I will try to explain my problem as clearly as possible.
So, I am trying to learn product information of reviews using GRU. I have about a million reviews, all of them converted to 300 dimensional vectors. These review vectors are grouped by their individual product. Now, I have a training set of all those million reviews where reviews belonging to same product will be one after another.
Below is the my GRU model
X_train = numpy.reshape(X_train, (X_train.shape[0], 1, X_train.shape[1]))
Y_train = np_utils.to_categorical(encoded_Y_train,nb_classes=3)
Y_train = numpy.reshape(Y_train, (Y_train.shape[0], 1, Y_train.shape[1]))
model = Sequential()
model.add(GRU(input_dim=doc_vec_dim,output_dim=product_embedding_dim,name='GRU',dropout_W=input_dropout,return_sequences=True))
model.add(TimeDistributed(Dense(input_dim=product_embedding_dim,output_dim=3)))
model.add(Activation('softmax'))
model.compile(loss='categorical_crossentropy', optimizer='adagrad', class_mode="categorical",metrics=['accuracy'])

• _Dataset entries_:
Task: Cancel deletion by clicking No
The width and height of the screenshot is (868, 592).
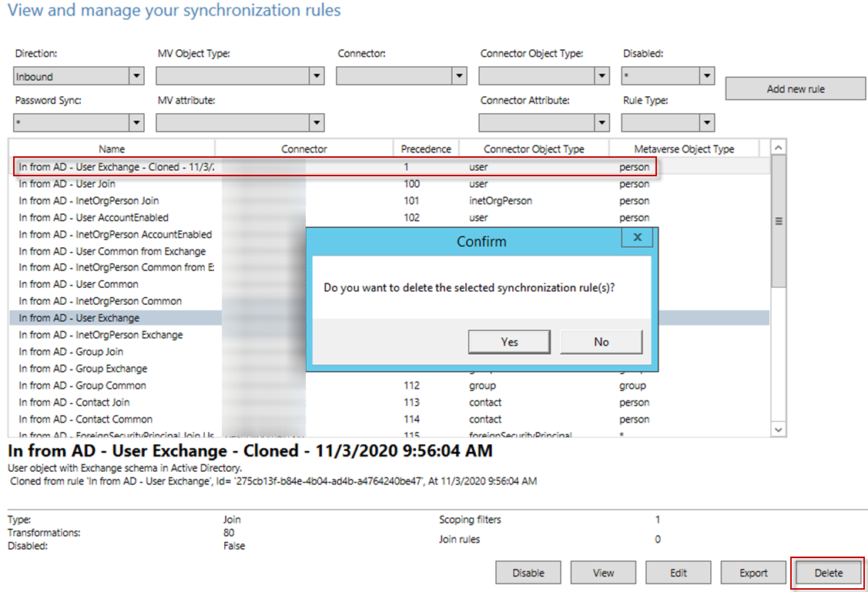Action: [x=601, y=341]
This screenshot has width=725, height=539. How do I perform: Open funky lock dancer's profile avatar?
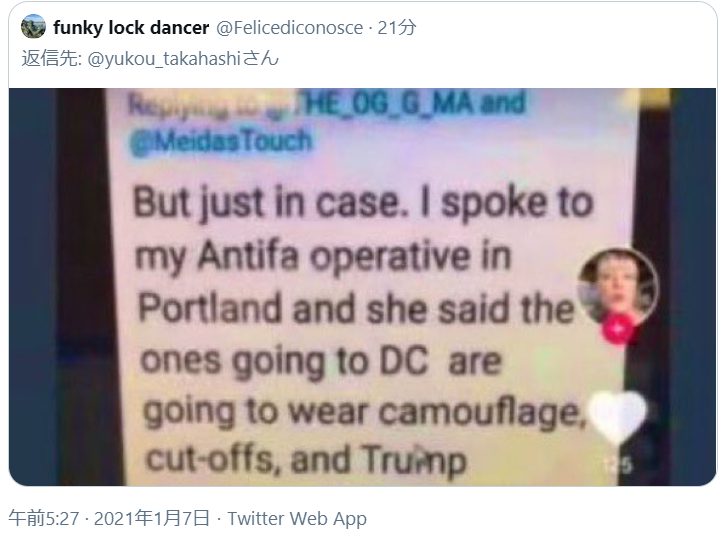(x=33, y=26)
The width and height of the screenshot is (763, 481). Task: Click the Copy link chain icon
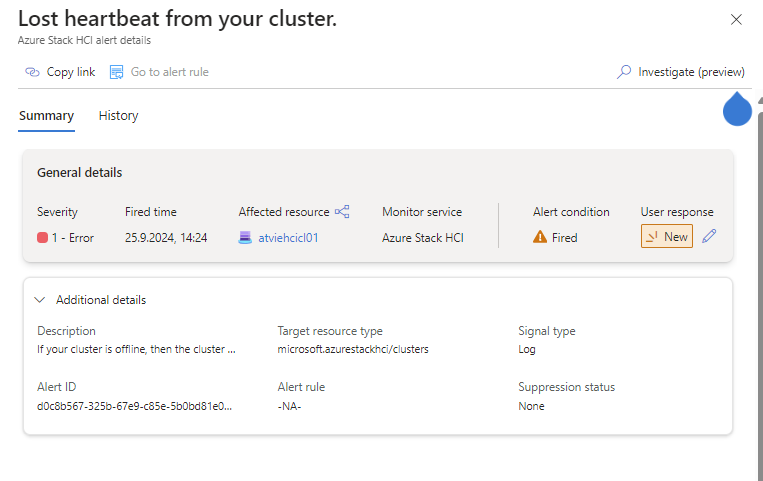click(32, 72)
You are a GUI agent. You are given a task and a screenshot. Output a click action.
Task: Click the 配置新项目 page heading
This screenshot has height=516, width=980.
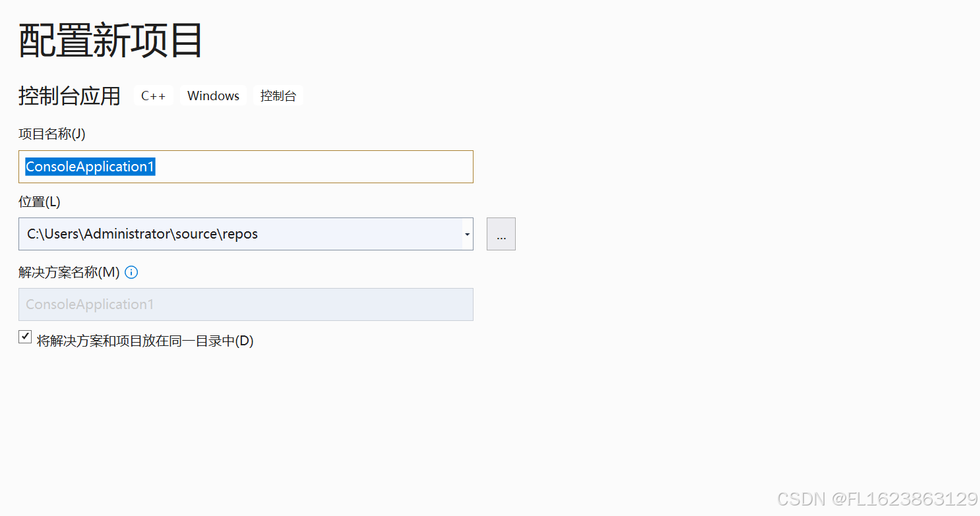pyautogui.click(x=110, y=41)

• _Written instruction 1_:
Could you return the GRU model post in full, word for word?
• _Written instruction 2_:
In the entries, could you give the lines between the one holding "The width and height of the screenshot is (763, 481)." and the end of the entries, inclusive, with every "screenshot" switched to "image" and everything else unchanged, leaving out the pictures?

• _Exercise solution 1_:
I will try to explain my problem as clearly as possible.
So, I am trying to learn product information of reviews using GRU. I have about a million reviews, all of them converted to 300 dimensional vectors. These review vectors are grouped by their individual product. Now, I have a training set of all those million reviews where reviews belonging to same product will be one after another.
Below is the my GRU model
X_train = numpy.reshape(X_train, (X_train.shape[0], 1, X_train.shape[1]))
Y_train = np_utils.to_categorical(encoded_Y_train,nb_classes=3)
Y_train = numpy.reshape(Y_train, (Y_train.shape[0], 1, Y_train.shape[1]))
model = Sequential()
model.add(GRU(input_dim=doc_vec_dim,output_dim=product_embedding_dim,name='GRU',dropout_W=input_dropout,return_sequences=True))
model.add(TimeDistributed(Dense(input_dim=product_embedding_dim,output_dim=3)))
model.add(Activation('softmax'))
model.compile(loss='categorical_crossentropy', optimizer='adagrad', class_mode="categorical",metrics=['accuracy'])

• _Exercise solution 2_:
The width and height of the image is (763, 481). Task: Click the Copy link chain icon
click(32, 72)
You are a GUI agent. You are given a task and a image. Output a click action.
Task: Click the 配置新项目 page heading
This image has height=516, width=980.
pyautogui.click(x=110, y=41)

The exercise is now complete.